JAKARTA - Majelis Ulama Indonesia (MUI) mendorong pemerintah untuk segera mencukupi ketersediaan vaksin halal sesuai dengan pidato Presiden Joko Widodo pada Muktamar Nahdlatul Ulama (NU) di Lampung beberapa waktu lalu.
"Komitmen presiden itu juga harus menjadi komitmen para pembantu presiden di dalam upaya mewujudkan ketersediaan vaksin halal untuk kepentingan vaksinasi bagi masyarakat, baik vaksinasi primer maupun booster (penguat)," ujar Ketua MUI Bidang Fatwa Asrorun Niam di Kantor MUI Jakarta, Antara, Kamis, 10 Februari.
Dalam kajian yang dilakukan MUI, hanya dua vaksin yang dinyatakan halal, yakni Sinovac dan Zifivax. Sementara vaksin lainnya yang digunakan di Indonesia termasuk haram, tapi masih boleh digunakan jika ketersediaan vaksin halal masih sangat terbatas.
Lembaga Bahtsul Masail PBNU memandang vaksin AstraZeneca, yang menurut MUI haram, justru suci dan tak membahayakan. Berdasarkan kajian bersama antara PBNU dan AstraZeneca seluruh proses pembuatan vaksin tersebut tidak memanfaatkan bahan yang berasal dari unsur babi.
Namun, memang sempat terjadi pemanfaatan tripsin babi oleh pihak penyuplai, yakni Thermo Fisher, sebelum dibeli oleh Oxford-AstraZeneca. Thermo Fisher memanfaatkan tripsin babi untuk memisahkan sel inang dari pelat atau media pembiakan sel, bukan sebagai campuran atau bibit sel.
Adapun pelepasan sel inang dari pelat atau media pembiakan sel yang dilakukan dalam proses produksi AstraZeneca tidak lagi menggunakan tripsin babi, melainkan memakai enzim yang terbuat dari jamur. Dengan demikian, proses produksinya suci.
Menanggapi perihal banyaknya tuntutan soal vaksin penguat halal, menurut Asrorun, untuk sementara boleh digunakan vaksin yang tersedia dengan tujuan melindungi kesehatan dan vaksin halal jumlahnya terbatas. Namun, jika vaksin halal mencukupi, vaksin lain harus ditinggalkan.
"Kalau vaksinasi booster, sementara vaksin yang ada tidak ada yang halal dan atau tidak cukup, ya boleh (digunakan). Tapi, kalau seandainya vaksin yang halal itu ada dan cukup, tidak boleh lagi menggunakan vaksin yang nonhalal," kata dia.

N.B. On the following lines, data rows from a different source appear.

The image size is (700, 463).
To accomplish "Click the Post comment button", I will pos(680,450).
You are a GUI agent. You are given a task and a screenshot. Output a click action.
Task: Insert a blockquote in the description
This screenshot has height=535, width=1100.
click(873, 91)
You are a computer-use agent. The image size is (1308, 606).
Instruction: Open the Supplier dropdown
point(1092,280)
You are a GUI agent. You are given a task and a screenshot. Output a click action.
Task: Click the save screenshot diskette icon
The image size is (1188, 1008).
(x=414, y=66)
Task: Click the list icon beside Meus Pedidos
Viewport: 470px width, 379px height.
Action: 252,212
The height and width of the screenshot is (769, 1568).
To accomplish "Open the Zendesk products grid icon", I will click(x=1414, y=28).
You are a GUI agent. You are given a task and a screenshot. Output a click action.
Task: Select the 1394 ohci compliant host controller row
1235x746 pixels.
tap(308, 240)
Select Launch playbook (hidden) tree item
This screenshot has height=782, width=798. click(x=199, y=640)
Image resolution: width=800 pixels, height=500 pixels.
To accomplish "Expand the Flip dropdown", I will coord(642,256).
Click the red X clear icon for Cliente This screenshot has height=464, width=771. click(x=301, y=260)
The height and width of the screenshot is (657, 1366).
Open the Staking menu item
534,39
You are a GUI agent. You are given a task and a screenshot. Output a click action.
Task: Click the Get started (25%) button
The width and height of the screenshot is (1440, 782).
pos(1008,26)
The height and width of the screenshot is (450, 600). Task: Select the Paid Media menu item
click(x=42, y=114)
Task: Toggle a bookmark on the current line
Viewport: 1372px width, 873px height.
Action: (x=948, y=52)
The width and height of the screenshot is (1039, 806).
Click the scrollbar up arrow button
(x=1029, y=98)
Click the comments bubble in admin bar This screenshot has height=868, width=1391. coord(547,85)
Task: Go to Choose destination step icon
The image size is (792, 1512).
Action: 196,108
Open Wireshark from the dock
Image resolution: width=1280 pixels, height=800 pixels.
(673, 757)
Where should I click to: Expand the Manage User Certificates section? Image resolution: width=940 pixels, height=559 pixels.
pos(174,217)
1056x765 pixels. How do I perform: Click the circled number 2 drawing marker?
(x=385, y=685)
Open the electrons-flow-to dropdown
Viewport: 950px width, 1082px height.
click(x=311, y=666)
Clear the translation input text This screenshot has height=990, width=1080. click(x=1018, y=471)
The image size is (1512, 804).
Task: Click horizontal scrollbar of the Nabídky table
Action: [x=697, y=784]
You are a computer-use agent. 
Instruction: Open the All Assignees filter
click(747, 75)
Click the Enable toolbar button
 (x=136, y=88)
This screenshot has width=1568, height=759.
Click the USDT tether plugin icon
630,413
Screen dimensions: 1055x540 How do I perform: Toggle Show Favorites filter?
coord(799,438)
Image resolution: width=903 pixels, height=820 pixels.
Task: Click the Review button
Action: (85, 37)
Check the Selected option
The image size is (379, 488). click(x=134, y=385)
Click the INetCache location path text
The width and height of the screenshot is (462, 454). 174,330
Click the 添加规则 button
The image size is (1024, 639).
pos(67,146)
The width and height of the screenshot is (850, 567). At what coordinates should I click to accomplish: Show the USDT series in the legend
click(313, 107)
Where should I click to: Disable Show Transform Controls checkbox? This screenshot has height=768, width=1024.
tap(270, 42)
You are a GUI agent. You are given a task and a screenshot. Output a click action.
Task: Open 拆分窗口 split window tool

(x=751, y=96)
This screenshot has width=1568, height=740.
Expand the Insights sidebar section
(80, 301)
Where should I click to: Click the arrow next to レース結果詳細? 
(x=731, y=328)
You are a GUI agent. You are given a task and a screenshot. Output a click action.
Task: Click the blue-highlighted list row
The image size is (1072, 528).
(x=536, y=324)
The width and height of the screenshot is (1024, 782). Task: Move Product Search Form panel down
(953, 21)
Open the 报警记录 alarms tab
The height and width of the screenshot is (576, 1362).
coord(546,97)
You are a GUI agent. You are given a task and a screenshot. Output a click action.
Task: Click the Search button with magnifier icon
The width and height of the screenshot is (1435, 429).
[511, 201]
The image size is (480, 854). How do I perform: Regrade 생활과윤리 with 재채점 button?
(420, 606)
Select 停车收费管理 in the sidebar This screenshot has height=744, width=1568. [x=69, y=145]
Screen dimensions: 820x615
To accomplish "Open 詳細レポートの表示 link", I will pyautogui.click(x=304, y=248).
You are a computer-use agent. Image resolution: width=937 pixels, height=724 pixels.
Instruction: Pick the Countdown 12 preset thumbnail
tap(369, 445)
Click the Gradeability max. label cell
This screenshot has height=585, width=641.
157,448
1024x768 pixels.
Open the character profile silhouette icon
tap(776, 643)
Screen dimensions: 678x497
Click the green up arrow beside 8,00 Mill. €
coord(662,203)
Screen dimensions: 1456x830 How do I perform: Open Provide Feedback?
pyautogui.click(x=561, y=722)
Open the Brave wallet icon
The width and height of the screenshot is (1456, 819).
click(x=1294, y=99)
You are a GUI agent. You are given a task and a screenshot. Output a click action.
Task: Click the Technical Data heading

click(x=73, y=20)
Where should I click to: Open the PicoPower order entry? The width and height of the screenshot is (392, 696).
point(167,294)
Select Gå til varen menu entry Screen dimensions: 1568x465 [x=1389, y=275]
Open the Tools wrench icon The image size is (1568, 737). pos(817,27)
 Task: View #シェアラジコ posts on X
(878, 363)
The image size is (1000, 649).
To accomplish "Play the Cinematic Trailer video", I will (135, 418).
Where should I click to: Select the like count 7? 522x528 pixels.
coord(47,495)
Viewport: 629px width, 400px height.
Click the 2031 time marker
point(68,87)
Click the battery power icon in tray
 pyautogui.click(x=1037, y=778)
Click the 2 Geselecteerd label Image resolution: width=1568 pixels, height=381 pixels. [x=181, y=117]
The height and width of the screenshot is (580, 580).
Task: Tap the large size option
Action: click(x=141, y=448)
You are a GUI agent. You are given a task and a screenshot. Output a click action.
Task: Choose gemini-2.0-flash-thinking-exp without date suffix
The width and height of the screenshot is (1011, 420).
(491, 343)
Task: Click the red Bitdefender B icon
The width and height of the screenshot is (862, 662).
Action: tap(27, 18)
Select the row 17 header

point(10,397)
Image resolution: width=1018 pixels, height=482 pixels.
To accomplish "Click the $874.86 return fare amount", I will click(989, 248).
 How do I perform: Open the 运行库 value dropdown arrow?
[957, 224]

Sementara itu, terkait vaksin Merah Putih yang saat ini tengah dalam uji klinis tahap pertama, bagi Asrorun, menjadi nafas segar di tengah kebutuhan vaksin di Indonesia. Apalagi, vaksin Merah Putih merupakan hasil pengembangan anak bangsa dan telah mendapat sertifikat halal dari MUI.
"Ini tanggung jawab pemerintah untuk mengikhtiarkan mengadakan dan memprioritaskan kalau seandainya ada vaksin COVID-19 yang tersedia yang satu halal dan nonhalal, wajib diadakan yang halal," kata dia.
Di satu sisi, MUI mengajak masyarakat untuk mempertebal protokol kesehatan agar terhindar dari potensi penularan COVID-19. Apalagi, saat ini muncul varian Omicron yang dianggap lebih menular ketimbang varian sebelumnya.
BACA JUGA:
"Tentu MUI juga mengimbau kepada masyarakat untuk berkontribusi secara positif dalam mencegah dan menanggulangi wabah COVID-19 dengan protokol kesehatan dan juga partisipasi dalam vaksinasi," kata dia.